## Written request
Gather every line below that contains the word "This" and copy each of those lines in full.

## Supplied data
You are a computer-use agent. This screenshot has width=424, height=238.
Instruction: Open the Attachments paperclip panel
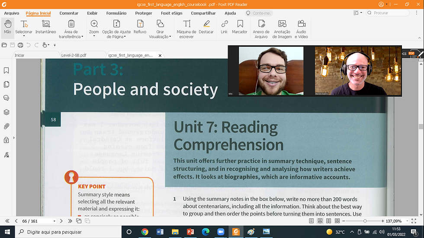click(6, 126)
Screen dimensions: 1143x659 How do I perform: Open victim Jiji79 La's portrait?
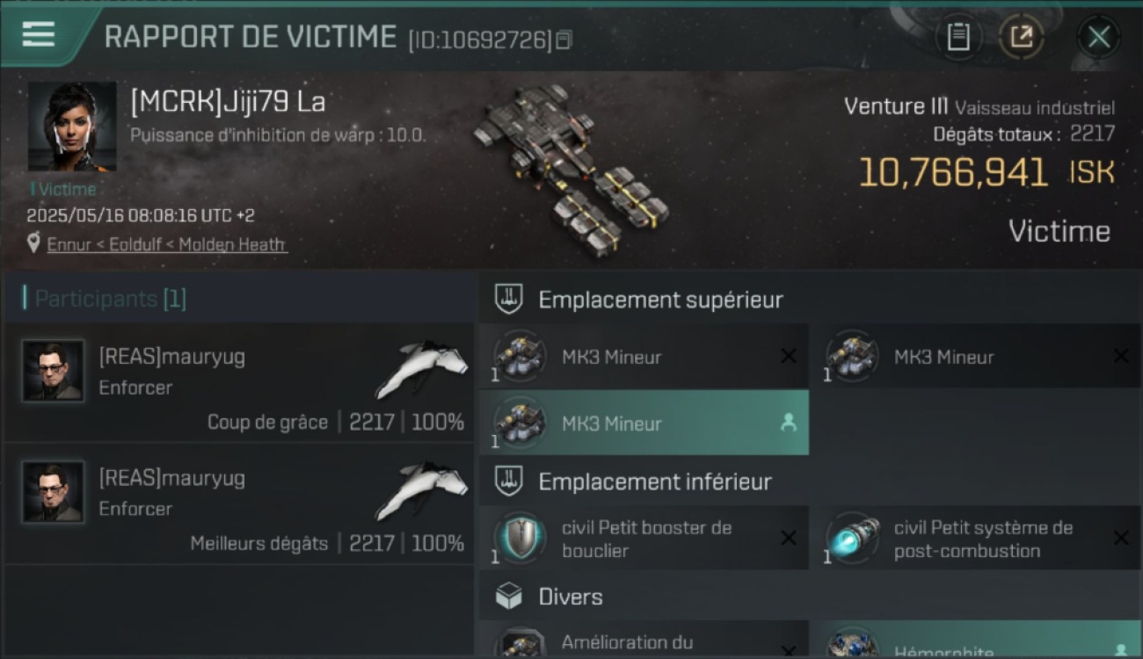pos(72,127)
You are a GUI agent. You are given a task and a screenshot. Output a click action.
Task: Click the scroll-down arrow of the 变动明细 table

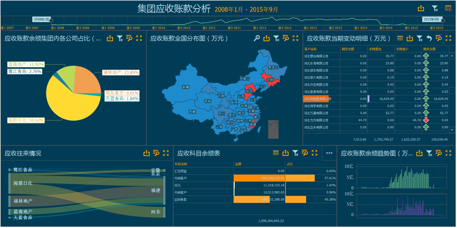pyautogui.click(x=452, y=129)
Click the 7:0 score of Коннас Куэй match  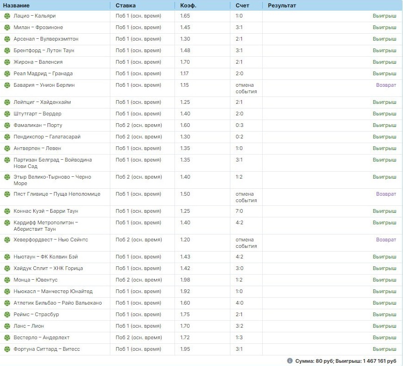239,211
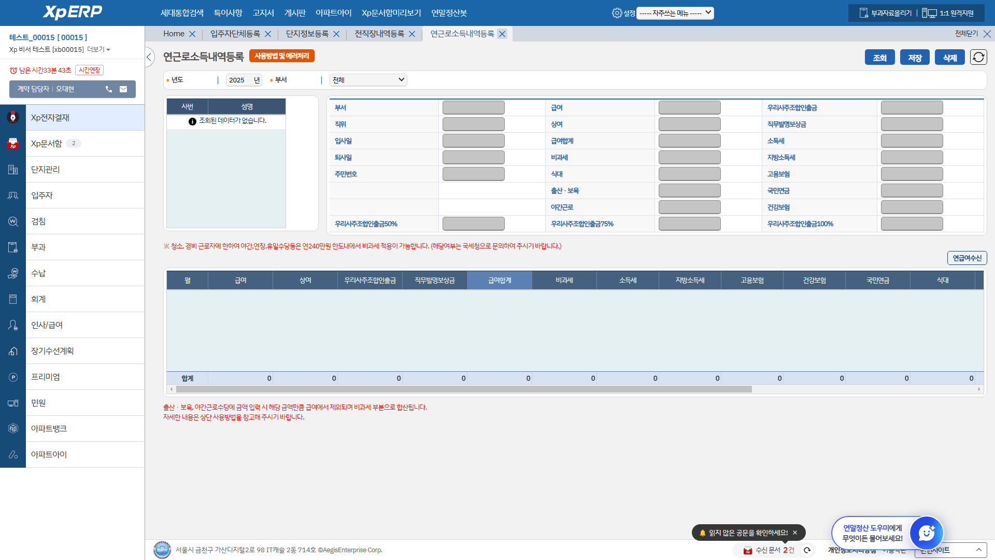The height and width of the screenshot is (560, 995).
Task: Click the 1:1 원격지원 icon
Action: pos(929,13)
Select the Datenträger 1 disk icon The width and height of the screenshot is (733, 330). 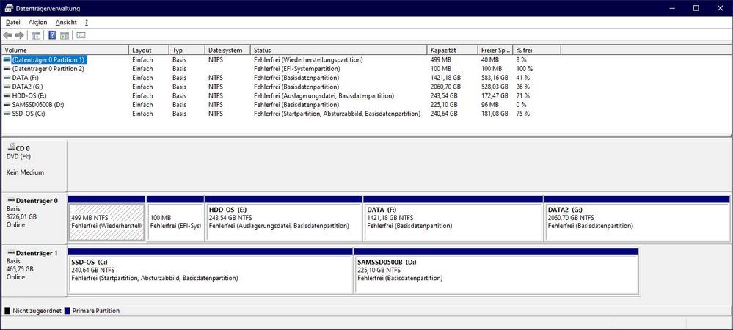11,253
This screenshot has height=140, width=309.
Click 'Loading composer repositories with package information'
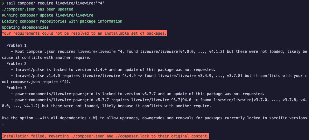pyautogui.click(x=62, y=21)
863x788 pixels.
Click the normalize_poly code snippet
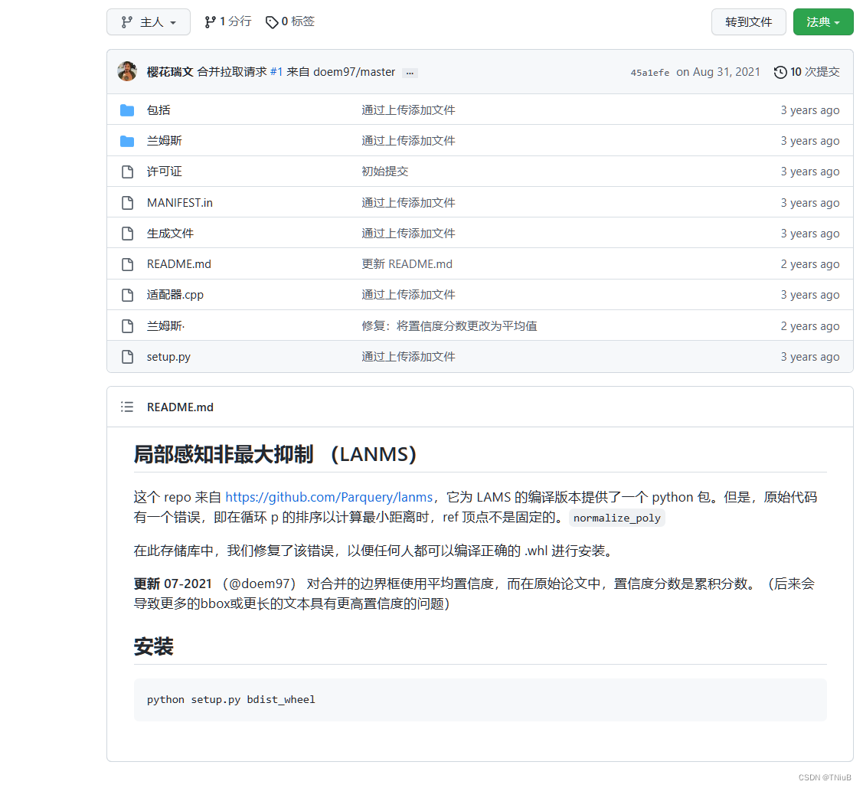616,518
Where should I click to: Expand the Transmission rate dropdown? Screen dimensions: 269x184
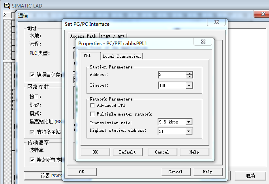(189, 122)
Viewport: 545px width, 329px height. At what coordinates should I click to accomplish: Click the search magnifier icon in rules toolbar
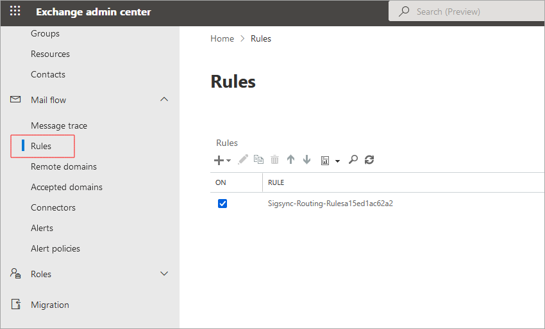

## Output of the task
You are a computer-use agent. This screenshot has width=424, height=238.
This screenshot has height=140, width=309.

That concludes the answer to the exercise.